Antigen or antibody blocking studies are conducted on selected tissues on an as-needed basis, either during methods development or as a follow-up to the definitive TCR study.
Footnotes
Acknowledgments
The authors thank the following individuals for their submission of case reports used in this article or assistance in the preparation of the article: Karissa Adkins, Joel Cornacoff, Noel Dybdal, James Fikes, Frank Geoly, Antoinette Hayes, Danuta Herzyk, Christopher Horvath, Pat Losco, Shari Price-Schiavi, and Garvin Warner.
Abbreviations
Appendix
Current Considerations for Technical Success in the Conduct of Tissue Cross-reactivity (TCR) Studies
When it is appropriate to conduct TCR studies, there are certain best practices that can be followed. While it is beyond the scope of this article to discuss all possible scenarios, the general principles presented should be applicable to most situations.

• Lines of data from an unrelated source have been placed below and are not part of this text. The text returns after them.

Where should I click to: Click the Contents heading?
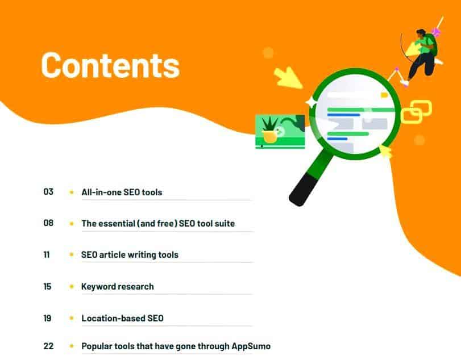click(x=110, y=65)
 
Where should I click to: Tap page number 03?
click(x=48, y=192)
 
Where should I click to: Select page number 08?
click(x=48, y=223)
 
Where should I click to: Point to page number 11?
click(x=47, y=254)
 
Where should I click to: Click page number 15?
click(x=47, y=286)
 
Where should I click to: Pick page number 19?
click(x=47, y=318)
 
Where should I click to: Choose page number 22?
click(x=48, y=345)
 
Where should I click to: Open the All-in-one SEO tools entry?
click(x=122, y=192)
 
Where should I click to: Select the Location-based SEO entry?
click(x=122, y=319)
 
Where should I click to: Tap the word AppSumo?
click(x=251, y=346)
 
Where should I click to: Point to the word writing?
click(x=142, y=255)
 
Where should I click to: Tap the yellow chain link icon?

Methods development is conducted to identify the best IHC method for the human (and/or animal) TCR study by considering factors important to each test article-target epitope pair being evaluated. The following factors should be considered: Optimization of tissue antigen retention/availability in test tissues (test system) Collection of/access to “normal” human and/or animal tissues from appropriately diverse tissue banks Selection of most appropriate sectioning, drying, and fixation conditions Confirmation of tissue adequacy and acceptability by morphology and acceptability staining controls Selection of most appropriate form of test article for IHC Selection of positive and negative control materials (assay validation) Selection of isotype (negative) control antibody Selection of immunohistochemical (IHC) (staining) method Selection of staining concentration(s) Inclusion of other specificity or staining controls Tissue acceptability control Assay control
The procedures deemed optimal are then applied to the definitive staining runs in the subsequent TCR study.